> _What to work on_
Your task is to restate the data word for word.

> _Dataset entries_
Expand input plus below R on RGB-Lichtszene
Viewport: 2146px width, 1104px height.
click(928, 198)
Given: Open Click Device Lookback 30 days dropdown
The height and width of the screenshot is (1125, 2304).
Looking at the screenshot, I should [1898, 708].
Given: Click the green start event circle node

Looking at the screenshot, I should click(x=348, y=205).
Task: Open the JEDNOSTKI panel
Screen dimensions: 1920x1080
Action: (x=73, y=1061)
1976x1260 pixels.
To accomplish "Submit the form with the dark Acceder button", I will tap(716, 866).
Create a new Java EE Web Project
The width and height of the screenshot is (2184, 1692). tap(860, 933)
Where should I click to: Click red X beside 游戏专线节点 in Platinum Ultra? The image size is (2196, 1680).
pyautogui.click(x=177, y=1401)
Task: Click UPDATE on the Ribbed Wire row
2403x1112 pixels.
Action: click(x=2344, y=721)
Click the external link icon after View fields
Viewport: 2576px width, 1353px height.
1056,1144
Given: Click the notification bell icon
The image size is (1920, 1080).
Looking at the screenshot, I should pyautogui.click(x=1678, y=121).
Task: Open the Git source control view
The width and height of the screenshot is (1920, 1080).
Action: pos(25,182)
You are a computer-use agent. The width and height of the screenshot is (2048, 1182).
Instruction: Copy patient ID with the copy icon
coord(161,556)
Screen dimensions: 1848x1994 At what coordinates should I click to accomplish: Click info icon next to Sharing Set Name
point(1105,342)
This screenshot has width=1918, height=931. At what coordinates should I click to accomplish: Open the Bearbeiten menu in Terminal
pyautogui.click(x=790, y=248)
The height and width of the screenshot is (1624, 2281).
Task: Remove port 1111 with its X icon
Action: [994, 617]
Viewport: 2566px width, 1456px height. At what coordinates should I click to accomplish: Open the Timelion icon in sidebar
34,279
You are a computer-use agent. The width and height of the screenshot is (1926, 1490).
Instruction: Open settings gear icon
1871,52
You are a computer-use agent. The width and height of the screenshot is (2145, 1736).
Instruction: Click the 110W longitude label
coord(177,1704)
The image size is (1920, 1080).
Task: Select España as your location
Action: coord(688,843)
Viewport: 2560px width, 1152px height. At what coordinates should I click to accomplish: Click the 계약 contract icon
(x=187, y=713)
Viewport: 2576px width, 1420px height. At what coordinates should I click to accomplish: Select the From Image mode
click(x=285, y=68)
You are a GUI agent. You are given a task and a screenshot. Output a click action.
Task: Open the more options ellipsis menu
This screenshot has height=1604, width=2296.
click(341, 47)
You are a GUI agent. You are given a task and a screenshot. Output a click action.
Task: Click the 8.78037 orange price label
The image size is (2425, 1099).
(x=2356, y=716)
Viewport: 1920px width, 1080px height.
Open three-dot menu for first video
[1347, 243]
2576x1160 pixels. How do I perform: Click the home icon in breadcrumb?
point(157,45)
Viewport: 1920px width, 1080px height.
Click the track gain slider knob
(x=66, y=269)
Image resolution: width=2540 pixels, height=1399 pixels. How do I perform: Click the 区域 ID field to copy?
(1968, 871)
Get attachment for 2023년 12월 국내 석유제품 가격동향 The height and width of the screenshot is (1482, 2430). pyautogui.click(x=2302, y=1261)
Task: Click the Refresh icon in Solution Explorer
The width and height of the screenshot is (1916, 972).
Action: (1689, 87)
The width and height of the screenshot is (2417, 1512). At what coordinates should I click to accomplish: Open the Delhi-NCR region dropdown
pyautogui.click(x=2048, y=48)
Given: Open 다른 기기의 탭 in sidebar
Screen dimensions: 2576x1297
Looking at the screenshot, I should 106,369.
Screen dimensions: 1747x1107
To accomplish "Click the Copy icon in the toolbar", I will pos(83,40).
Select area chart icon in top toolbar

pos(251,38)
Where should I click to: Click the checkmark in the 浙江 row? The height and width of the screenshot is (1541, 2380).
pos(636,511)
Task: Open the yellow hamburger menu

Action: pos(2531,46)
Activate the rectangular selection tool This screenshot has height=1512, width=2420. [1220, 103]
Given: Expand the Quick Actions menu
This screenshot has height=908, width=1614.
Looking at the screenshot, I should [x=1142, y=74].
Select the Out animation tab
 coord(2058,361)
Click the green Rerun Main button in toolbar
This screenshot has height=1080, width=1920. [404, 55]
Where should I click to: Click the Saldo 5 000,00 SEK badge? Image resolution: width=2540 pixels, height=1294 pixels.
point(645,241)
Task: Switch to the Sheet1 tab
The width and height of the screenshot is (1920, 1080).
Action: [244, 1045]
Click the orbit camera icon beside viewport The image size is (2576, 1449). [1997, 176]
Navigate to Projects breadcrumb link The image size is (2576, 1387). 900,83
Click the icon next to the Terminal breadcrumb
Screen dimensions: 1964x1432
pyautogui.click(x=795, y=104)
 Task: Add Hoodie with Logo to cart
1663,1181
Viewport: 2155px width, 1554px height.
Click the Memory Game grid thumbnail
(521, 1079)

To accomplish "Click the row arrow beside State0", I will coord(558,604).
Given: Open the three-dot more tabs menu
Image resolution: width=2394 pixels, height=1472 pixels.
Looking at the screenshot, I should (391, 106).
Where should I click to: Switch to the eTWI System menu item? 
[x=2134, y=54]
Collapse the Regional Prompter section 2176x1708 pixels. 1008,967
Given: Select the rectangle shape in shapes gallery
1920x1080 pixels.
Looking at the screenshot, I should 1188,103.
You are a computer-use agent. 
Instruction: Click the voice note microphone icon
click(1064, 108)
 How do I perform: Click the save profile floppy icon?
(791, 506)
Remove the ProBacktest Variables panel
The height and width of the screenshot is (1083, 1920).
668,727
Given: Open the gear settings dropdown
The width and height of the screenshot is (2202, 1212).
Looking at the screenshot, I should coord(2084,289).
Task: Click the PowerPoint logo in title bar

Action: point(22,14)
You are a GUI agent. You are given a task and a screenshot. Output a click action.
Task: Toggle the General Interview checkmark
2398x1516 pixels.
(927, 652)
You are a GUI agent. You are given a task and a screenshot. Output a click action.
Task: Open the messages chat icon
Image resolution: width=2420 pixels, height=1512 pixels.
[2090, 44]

> _Problem solution_
Expand input plus below R on RGB-Lichtszene
Viewport: 2146px width, 1104px height.
click(928, 198)
Given: Open Click Device Lookback 30 days dropdown
The height and width of the screenshot is (1125, 2304).
Looking at the screenshot, I should [1898, 708].
Given: Click the green start event circle node

Looking at the screenshot, I should click(x=348, y=205).
Task: Open the JEDNOSTKI panel
Screen dimensions: 1920x1080
Action: (x=73, y=1061)
1976x1260 pixels.
To accomplish "Submit the form with the dark Acceder button", I will tap(716, 866).
Create a new Java EE Web Project
The width and height of the screenshot is (2184, 1692). tap(860, 933)
Where should I click to: Click red X beside 游戏专线节点 in Platinum Ultra? The image size is (2196, 1680).
pyautogui.click(x=177, y=1401)
Task: Click UPDATE on the Ribbed Wire row
2403x1112 pixels.
Action: click(x=2344, y=721)
Click the external link icon after View fields
Viewport: 2576px width, 1353px height.
1056,1144
Given: Click the notification bell icon
The image size is (1920, 1080).
Looking at the screenshot, I should pyautogui.click(x=1678, y=121).
Task: Open the Git source control view
The width and height of the screenshot is (1920, 1080).
Action: pos(25,182)
You are a computer-use agent. The width and height of the screenshot is (2048, 1182).
Instruction: Copy patient ID with the copy icon
coord(161,556)
Screen dimensions: 1848x1994 At what coordinates should I click to accomplish: Click info icon next to Sharing Set Name
point(1105,342)
This screenshot has width=1918, height=931. At what coordinates should I click to accomplish: Open the Bearbeiten menu in Terminal
pyautogui.click(x=790, y=248)
The height and width of the screenshot is (1624, 2281).
Task: Remove port 1111 with its X icon
Action: [994, 617]
Viewport: 2566px width, 1456px height. At what coordinates should I click to accomplish: Open the Timelion icon in sidebar
34,279
You are a computer-use agent. The width and height of the screenshot is (1926, 1490).
Instruction: Open settings gear icon
1871,52
You are a computer-use agent. The width and height of the screenshot is (2145, 1736).
Instruction: Click the 110W longitude label
coord(177,1704)
The image size is (1920, 1080).
Task: Select España as your location
Action: coord(688,843)
Viewport: 2560px width, 1152px height. At what coordinates should I click to accomplish: Click the 계약 contract icon
(x=187, y=713)
Viewport: 2576px width, 1420px height. At what coordinates should I click to accomplish: Select the From Image mode
click(x=285, y=68)
You are a GUI agent. You are given a task and a screenshot. Output a click action.
Task: Open the more options ellipsis menu
This screenshot has height=1604, width=2296.
click(341, 47)
You are a GUI agent. You are given a task and a screenshot. Output a click action.
Task: Click the 8.78037 orange price label
The image size is (2425, 1099).
(x=2356, y=716)
Viewport: 1920px width, 1080px height.
Open three-dot menu for first video
[1347, 243]
2576x1160 pixels. How do I perform: Click the home icon in breadcrumb?
point(157,45)
Viewport: 1920px width, 1080px height.
Click the track gain slider knob
(x=66, y=269)
Image resolution: width=2540 pixels, height=1399 pixels. How do I perform: Click the 区域 ID field to copy?
(1968, 871)
Get attachment for 2023년 12월 국내 석유제품 가격동향 The height and width of the screenshot is (1482, 2430). pyautogui.click(x=2302, y=1261)
Task: Click the Refresh icon in Solution Explorer
The width and height of the screenshot is (1916, 972).
Action: (1689, 87)
The width and height of the screenshot is (2417, 1512). At what coordinates should I click to accomplish: Open the Delhi-NCR region dropdown
pyautogui.click(x=2048, y=48)
Given: Open 다른 기기의 탭 in sidebar
Screen dimensions: 2576x1297
Looking at the screenshot, I should 106,369.
Screen dimensions: 1747x1107
To accomplish "Click the Copy icon in the toolbar", I will pos(83,40).
Select area chart icon in top toolbar

pos(251,38)
Where should I click to: Click the checkmark in the 浙江 row? The height and width of the screenshot is (1541, 2380).
pos(636,511)
Task: Open the yellow hamburger menu

Action: pos(2531,46)
Activate the rectangular selection tool This screenshot has height=1512, width=2420. [1220, 103]
Given: Expand the Quick Actions menu
This screenshot has height=908, width=1614.
Looking at the screenshot, I should [x=1142, y=74].
Select the Out animation tab
 coord(2058,361)
Click the green Rerun Main button in toolbar
This screenshot has height=1080, width=1920. [404, 55]
Where should I click to: Click the Saldo 5 000,00 SEK badge? Image resolution: width=2540 pixels, height=1294 pixels.
point(645,241)
Task: Switch to the Sheet1 tab
The width and height of the screenshot is (1920, 1080).
Action: [244, 1045]
Click the orbit camera icon beside viewport The image size is (2576, 1449). [1997, 176]
Navigate to Projects breadcrumb link The image size is (2576, 1387). 900,83
Click the icon next to the Terminal breadcrumb
Screen dimensions: 1964x1432
pyautogui.click(x=795, y=104)
 Task: Add Hoodie with Logo to cart
1663,1181
Viewport: 2155px width, 1554px height.
Click the Memory Game grid thumbnail
(521, 1079)

To accomplish "Click the row arrow beside State0", I will coord(558,604).
Given: Open the three-dot more tabs menu
Image resolution: width=2394 pixels, height=1472 pixels.
Looking at the screenshot, I should (391, 106).
Where should I click to: Switch to the eTWI System menu item? 
[x=2134, y=54]
Collapse the Regional Prompter section 2176x1708 pixels. 1008,967
Given: Select the rectangle shape in shapes gallery
1920x1080 pixels.
Looking at the screenshot, I should 1188,103.
You are a computer-use agent. 
Instruction: Click the voice note microphone icon
click(1064, 108)
 How do I perform: Click the save profile floppy icon?
(791, 506)
Remove the ProBacktest Variables panel
The height and width of the screenshot is (1083, 1920).
668,727
Given: Open the gear settings dropdown
The width and height of the screenshot is (2202, 1212).
Looking at the screenshot, I should coord(2084,289).
Task: Click the PowerPoint logo in title bar

Action: point(22,14)
You are a GUI agent. You are given a task and a screenshot. Output a click action.
Task: Toggle the General Interview checkmark
2398x1516 pixels.
(927, 652)
You are a GUI agent. You are given a task and a screenshot. Output a click action.
Task: Open the messages chat icon
Image resolution: width=2420 pixels, height=1512 pixels.
[2090, 44]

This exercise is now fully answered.